Your instructions: Quote the entries below from the line with "Click the Market cap label" through the line with "Click the lock icon on Background layer", both ends included, and only those lines.

[[ Provided entries, beginning ]]

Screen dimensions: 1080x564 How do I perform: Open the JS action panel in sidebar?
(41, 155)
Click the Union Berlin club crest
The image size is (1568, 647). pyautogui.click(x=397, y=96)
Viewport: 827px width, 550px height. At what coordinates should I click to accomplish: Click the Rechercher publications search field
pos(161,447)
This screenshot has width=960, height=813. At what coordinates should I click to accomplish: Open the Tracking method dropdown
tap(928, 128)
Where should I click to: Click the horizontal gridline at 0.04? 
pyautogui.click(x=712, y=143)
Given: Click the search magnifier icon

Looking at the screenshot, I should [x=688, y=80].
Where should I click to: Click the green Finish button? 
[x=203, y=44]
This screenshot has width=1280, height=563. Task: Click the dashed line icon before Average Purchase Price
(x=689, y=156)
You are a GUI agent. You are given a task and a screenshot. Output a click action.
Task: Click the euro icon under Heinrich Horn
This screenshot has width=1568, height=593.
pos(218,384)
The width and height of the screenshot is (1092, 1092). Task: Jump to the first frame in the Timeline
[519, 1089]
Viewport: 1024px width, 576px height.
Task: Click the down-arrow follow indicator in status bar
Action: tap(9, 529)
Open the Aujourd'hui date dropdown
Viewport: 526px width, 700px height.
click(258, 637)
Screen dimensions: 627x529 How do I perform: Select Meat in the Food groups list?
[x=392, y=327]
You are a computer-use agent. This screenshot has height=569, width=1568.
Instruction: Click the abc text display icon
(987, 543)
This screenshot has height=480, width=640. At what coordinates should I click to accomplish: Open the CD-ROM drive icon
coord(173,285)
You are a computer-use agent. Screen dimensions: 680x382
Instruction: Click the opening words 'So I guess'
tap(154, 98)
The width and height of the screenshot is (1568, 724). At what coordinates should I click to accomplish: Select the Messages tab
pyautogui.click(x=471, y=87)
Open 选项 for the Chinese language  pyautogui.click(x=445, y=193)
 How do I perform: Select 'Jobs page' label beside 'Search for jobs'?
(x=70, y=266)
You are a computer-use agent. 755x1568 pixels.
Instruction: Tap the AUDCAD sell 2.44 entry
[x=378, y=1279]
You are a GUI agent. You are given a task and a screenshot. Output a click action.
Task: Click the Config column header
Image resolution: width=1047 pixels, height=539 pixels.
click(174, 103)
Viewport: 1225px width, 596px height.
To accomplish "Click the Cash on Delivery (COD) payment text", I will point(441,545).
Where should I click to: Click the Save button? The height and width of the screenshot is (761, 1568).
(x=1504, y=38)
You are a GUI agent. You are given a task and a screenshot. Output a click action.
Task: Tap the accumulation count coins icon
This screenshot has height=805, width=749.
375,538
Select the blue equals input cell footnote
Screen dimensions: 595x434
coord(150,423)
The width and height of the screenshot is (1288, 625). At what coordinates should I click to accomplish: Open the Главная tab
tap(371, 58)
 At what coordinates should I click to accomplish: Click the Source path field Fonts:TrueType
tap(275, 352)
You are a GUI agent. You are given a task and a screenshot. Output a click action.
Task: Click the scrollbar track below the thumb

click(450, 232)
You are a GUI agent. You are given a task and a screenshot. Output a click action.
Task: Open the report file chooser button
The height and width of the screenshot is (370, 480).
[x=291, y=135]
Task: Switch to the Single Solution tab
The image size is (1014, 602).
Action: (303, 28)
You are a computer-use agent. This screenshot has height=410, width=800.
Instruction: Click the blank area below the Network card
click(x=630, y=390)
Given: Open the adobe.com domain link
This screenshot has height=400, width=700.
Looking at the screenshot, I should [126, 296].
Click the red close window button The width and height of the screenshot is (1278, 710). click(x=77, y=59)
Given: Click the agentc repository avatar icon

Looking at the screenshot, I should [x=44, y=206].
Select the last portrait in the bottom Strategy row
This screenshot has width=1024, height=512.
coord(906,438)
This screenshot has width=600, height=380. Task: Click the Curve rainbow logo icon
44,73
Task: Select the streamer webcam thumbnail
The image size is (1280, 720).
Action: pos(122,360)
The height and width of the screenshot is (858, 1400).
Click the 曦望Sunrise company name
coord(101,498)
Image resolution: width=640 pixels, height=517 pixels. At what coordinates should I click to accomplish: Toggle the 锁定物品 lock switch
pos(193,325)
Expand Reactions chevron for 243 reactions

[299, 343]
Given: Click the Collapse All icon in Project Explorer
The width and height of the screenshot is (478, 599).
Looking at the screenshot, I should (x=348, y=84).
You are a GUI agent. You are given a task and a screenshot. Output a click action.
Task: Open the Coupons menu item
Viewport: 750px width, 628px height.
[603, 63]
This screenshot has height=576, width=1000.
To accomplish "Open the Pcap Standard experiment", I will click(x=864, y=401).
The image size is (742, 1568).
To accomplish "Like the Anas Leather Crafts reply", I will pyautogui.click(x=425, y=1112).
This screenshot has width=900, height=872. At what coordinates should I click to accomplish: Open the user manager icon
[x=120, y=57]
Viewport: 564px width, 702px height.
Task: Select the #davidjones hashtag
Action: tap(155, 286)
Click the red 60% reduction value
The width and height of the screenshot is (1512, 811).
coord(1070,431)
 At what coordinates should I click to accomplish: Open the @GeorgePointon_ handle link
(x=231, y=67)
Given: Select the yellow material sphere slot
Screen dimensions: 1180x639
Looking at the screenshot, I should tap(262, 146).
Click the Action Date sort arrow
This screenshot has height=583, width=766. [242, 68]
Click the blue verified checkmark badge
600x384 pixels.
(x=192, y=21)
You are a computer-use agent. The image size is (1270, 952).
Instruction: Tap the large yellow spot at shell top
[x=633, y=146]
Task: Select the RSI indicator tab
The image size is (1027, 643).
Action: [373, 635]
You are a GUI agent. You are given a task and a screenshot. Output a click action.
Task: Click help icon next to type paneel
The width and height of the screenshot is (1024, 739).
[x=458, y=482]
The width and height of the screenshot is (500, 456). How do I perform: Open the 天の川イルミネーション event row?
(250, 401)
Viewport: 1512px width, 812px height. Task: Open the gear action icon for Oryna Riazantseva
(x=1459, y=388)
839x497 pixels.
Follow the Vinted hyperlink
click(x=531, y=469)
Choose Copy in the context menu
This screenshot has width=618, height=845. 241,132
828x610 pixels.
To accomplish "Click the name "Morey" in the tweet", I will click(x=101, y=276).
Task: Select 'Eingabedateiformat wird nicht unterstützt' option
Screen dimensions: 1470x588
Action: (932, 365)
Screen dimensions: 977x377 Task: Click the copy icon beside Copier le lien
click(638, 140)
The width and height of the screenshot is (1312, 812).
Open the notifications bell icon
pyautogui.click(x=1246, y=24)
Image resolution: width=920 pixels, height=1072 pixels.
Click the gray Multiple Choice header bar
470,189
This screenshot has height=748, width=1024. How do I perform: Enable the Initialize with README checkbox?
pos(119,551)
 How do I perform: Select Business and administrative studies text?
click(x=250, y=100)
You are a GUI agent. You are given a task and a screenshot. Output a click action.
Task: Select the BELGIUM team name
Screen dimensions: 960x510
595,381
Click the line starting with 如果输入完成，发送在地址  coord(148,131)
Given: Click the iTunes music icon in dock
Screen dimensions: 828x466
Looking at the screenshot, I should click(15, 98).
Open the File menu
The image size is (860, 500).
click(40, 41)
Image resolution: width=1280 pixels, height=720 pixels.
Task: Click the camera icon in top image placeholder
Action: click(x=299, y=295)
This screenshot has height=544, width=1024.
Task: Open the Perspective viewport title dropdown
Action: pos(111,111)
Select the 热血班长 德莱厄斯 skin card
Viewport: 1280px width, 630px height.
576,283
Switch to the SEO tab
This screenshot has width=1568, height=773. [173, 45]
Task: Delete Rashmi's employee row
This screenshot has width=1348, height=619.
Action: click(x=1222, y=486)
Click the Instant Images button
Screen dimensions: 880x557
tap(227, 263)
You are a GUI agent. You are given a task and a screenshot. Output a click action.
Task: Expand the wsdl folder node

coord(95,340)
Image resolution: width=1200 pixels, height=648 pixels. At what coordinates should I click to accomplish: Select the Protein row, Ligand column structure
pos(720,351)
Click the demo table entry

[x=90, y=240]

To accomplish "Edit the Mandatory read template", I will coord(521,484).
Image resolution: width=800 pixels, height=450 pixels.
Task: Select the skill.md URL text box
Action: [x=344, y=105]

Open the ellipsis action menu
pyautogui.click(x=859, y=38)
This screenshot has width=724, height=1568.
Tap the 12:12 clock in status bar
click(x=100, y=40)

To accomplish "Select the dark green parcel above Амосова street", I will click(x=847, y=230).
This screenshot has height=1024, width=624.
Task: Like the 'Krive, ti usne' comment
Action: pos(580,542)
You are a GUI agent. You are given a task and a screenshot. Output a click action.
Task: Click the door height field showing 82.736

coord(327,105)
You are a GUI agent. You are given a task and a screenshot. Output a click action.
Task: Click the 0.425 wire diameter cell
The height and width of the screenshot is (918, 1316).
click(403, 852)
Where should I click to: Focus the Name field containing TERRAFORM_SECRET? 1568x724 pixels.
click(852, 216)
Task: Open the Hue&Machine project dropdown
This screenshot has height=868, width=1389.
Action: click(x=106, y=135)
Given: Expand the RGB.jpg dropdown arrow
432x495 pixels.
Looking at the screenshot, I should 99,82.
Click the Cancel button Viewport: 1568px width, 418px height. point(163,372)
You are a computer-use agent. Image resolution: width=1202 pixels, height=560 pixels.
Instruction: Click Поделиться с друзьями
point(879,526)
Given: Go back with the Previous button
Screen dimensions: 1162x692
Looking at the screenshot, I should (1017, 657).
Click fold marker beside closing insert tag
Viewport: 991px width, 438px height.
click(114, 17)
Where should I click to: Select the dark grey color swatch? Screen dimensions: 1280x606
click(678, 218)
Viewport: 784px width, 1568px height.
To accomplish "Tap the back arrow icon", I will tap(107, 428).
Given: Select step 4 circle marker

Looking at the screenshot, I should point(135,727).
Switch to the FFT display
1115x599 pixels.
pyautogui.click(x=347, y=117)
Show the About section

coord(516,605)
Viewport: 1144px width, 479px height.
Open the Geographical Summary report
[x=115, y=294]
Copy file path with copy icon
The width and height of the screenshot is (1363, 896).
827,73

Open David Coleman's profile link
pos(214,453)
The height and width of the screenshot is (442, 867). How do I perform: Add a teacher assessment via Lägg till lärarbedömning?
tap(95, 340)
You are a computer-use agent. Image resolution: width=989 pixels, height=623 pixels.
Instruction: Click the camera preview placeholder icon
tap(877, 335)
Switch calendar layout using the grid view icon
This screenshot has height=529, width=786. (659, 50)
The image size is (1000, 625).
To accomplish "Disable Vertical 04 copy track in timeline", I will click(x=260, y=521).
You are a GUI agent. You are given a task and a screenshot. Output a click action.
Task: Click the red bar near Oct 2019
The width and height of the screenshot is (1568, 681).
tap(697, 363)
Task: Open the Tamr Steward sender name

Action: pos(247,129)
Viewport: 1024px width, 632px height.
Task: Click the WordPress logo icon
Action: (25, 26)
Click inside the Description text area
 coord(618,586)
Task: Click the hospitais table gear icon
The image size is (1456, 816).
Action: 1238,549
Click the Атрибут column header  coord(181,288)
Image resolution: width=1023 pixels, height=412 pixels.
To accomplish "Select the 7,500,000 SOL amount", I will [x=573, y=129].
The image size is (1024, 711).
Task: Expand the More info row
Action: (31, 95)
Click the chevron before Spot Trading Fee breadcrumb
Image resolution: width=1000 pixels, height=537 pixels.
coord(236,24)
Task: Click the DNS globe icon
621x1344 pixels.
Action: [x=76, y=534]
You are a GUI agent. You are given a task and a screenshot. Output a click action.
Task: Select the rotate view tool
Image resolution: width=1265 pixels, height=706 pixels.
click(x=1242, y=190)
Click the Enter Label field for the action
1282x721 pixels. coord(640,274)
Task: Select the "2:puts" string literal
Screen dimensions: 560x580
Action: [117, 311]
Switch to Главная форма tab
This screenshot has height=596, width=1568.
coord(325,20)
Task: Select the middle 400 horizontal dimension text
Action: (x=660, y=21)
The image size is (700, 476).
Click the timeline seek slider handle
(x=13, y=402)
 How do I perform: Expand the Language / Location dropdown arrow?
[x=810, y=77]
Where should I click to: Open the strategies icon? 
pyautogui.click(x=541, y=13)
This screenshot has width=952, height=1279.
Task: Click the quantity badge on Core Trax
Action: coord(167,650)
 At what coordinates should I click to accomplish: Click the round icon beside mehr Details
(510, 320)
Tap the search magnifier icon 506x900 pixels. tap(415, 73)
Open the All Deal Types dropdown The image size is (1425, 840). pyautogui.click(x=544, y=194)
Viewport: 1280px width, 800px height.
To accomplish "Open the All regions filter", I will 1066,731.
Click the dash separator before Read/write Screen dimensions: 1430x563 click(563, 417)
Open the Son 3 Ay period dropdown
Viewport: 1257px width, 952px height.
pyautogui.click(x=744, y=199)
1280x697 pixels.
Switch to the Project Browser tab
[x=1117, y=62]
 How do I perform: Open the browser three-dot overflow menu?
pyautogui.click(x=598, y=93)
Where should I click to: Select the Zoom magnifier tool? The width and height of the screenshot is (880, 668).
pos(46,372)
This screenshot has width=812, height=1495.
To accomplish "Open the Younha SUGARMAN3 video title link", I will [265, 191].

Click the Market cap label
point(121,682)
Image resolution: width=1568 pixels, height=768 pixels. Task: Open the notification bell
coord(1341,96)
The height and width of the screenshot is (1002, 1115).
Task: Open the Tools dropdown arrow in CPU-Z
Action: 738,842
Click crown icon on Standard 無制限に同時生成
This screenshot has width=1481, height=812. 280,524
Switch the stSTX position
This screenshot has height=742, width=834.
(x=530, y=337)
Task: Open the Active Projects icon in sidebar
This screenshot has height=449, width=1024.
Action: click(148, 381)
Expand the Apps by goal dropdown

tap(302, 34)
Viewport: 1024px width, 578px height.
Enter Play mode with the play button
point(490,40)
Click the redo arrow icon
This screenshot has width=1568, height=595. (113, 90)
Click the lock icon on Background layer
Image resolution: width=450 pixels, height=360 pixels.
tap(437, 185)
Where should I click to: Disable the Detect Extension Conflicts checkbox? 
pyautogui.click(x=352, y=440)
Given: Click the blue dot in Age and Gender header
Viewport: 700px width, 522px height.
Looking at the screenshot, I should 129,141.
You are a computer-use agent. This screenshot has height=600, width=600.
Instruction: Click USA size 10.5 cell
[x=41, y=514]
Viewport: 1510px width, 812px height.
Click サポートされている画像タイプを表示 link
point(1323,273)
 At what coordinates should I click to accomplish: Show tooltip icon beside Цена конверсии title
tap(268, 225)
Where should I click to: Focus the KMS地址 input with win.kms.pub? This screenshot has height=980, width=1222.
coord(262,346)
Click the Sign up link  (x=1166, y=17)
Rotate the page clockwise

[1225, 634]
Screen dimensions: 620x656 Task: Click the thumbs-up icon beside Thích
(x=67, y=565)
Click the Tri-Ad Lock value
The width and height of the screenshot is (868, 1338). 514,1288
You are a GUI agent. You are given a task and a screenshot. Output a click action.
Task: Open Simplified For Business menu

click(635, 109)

[[ Provided entries, end ]]

Solved exercise:
Click the Market cap label
point(121,682)
Image resolution: width=1568 pixels, height=768 pixels. Task: Open the notification bell
coord(1341,96)
The height and width of the screenshot is (1002, 1115).
Task: Open the Tools dropdown arrow in CPU-Z
Action: 738,842
Click crown icon on Standard 無制限に同時生成
This screenshot has width=1481, height=812. 280,524
Switch the stSTX position
This screenshot has height=742, width=834.
(x=530, y=337)
Task: Open the Active Projects icon in sidebar
This screenshot has height=449, width=1024.
Action: click(148, 381)
Expand the Apps by goal dropdown

tap(302, 34)
Viewport: 1024px width, 578px height.
Enter Play mode with the play button
point(490,40)
Click the redo arrow icon
This screenshot has width=1568, height=595. (113, 90)
Click the lock icon on Background layer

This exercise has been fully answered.